Sebelumnya, ICW melayangkan kritik ke KPK. Kritik dilontarkan ICW lantaran KPK membuka peluang mengadili para buronan dengan metode in absentia.
Peneliti ICW Kurnia Ramadhana menduga, keputusan KPK untuk menyidangkan buronan dengan metode tanpa dihadiri terdakwa itu bagian dari tujuan KPK yang tak ingin membongkar kasus lebih dalam.
"Seluruh kontroversial ini menjadikan satu dugaan bahwa pimpinan KPK memang tidak ingin perkara ini terbongkar tuntas," ujar Kurnia saat dikonfirmasi, Jumat (6/3/2020).
KPK sebelumnya sempat menyatakan membuka peluang mengadili politikus PDIP Harun Masiku, mantan Sekretaris MA Nurhadi, keponakan Nurhadi bernama Rezky Herbiono, dan Direktur PT MIT Hiendra Soenjoto dengan metode in absentia.
Metode tersebut akan dilakukan KPK jika keempat buronan dalam dua kasus berbeda itu tak bisa ditangkap saat berkasnya sudah masuk ke Pengadilan Tipikor. Menurut Kurnia, keputusan mengadili para buronan dengan metode in absentia tidak tepat.
"Rasanya tidak tepat jika KPK langsung begitu saja menyidangkan Harun Masiku dan Nurhadi dengan metode in absentia," kata Kurnia.
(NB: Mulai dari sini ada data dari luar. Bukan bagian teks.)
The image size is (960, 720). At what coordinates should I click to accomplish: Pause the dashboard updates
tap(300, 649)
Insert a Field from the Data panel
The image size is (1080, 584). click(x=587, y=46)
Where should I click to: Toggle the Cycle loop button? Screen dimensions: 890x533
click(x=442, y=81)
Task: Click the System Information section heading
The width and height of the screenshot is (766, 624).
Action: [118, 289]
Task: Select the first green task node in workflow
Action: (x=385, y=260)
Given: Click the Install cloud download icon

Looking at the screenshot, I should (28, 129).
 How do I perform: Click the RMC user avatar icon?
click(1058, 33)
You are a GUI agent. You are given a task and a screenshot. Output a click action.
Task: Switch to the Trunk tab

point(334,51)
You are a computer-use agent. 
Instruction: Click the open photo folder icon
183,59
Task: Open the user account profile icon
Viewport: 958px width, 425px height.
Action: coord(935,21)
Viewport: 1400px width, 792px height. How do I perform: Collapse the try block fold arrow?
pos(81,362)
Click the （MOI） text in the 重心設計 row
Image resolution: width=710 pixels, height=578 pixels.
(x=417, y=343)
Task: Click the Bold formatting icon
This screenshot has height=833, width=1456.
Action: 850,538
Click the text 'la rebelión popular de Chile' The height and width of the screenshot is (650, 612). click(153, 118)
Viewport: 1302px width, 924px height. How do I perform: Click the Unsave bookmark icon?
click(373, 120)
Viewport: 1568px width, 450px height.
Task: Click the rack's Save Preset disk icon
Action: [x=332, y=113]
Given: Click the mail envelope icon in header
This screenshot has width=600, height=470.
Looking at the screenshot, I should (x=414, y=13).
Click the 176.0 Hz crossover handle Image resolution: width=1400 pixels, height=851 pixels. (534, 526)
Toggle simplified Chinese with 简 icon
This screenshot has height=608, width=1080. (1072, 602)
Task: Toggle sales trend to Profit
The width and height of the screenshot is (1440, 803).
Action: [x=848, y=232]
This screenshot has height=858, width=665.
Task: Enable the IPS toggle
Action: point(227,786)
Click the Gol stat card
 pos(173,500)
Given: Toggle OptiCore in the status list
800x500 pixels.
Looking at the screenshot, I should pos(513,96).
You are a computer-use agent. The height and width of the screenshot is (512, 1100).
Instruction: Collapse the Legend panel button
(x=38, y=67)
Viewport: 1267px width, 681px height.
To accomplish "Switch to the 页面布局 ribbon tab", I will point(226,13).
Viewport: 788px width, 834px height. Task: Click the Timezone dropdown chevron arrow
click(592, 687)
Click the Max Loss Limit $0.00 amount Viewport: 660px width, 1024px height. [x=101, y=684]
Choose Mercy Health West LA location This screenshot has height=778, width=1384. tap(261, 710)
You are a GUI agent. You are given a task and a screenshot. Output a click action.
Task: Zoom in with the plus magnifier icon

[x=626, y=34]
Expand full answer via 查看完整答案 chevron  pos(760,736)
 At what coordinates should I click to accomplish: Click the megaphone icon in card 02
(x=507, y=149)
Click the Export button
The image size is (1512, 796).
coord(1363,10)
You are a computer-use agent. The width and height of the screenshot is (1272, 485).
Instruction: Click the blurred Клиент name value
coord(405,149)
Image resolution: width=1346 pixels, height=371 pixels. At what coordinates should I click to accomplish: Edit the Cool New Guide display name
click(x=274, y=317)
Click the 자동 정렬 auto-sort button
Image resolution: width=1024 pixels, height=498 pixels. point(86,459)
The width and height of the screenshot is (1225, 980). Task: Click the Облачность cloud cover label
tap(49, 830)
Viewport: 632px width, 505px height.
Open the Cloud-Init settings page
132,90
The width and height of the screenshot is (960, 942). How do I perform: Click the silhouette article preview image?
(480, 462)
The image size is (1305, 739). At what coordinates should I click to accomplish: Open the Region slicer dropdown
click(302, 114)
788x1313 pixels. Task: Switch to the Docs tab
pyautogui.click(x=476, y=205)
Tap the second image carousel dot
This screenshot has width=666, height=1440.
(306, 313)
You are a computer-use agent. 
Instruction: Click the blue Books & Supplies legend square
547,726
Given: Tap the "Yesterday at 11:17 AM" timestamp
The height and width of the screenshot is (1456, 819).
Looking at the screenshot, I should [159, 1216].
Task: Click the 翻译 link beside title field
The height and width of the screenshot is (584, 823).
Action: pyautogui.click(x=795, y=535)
Saksikan video pilihan di bawah ini:
Ada Syarat Khusus
Kurnia menjelaskan, sidang in absentia memang diatur dalam Pasal 38 ayat 1 Undang-undang Nomor 31 Tahun 1999 tentang Pemberantasan Tindak Pidana Korupsi. Namun, pasal ini dapat digunakan dengan syarat khusus, yakni penegak hukum harus benar-benar bekerja untuk menemukan para buronan.
Kurnia pun mempertanyakan keseriusan KPK dalam memburu para buronan. KPK sendiri sempat menyatakan telah menggeledah beberapa lokasi untuk menemukan para buronan. Namun hasilnya nihil.
"Pertanyaannya, apakah sudah dilakukan penggeledahan di wilayah tersebut? Kita tidak terlalu yakin KPK sudah melakukannya," kata Kurnia.